Так вот, для меня каждый день св. Иоанна - это очередной, приведенный в соответствие с космическим ритмом шаг сокровенного Провидения. Еще вчера - накануне сегодняшнего праздника летнего солнцестояния - я, случайно встретив известного Вам художника Франца Тауссига, почувствовал нависшую надо мной роковую тень гигантской, неумолимо опускающейся стопы. Наш общий знакомый, искренне обрадованный нашей встречей, подхватил меня под руку и повел в свою студию. Во время нашего оживленного разговора не раз звучало Ваше имя, дорогой друг. Сочтя излишним упоминать о связывающей нас с давних пор дружбе, я был в душе несказанно рад вновь, по прошествии стольких лет, слышать о Вас.

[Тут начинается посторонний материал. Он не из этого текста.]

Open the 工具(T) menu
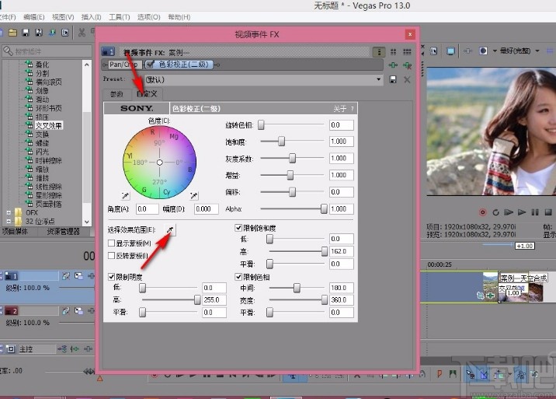This screenshot has width=556, height=399. 119,16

Однако не успел я и рта открыть, чтобы подробнее порасспросить о Вашем житье-бытье, как радость моя сменилась глубокой озабоченностью, если не сказать страхом: мое перо просто не способно выразить то величайшее прискорбие, в которое поверг меня печальный рассказ нашего юного знакомца о первых тревожных симптомах Вашей постоянно прогрессирующей душевной болезни. И какой бы на первый взгляд сухой и даже, быть может, грубоватой ни показалась Вам та манера, в которой я имею дерзость писать о Вашем недуге, тем не менее Ваш покорный слуга совершенно намеренно избрал сей деловой, не допускающий никаких дипломатических иносказаний стиль, дабы тем вернее доказать Вам свою непоколебимую уверенность в том, что Ваши страдания коренятся отнюдь не в душевной болезни, - напротив, причина их в слишком ясном и живом восприятии реально существующих образов, которые не имеют ничего общего ни с болезненными галлюцинациями, ни с призрачными миражами.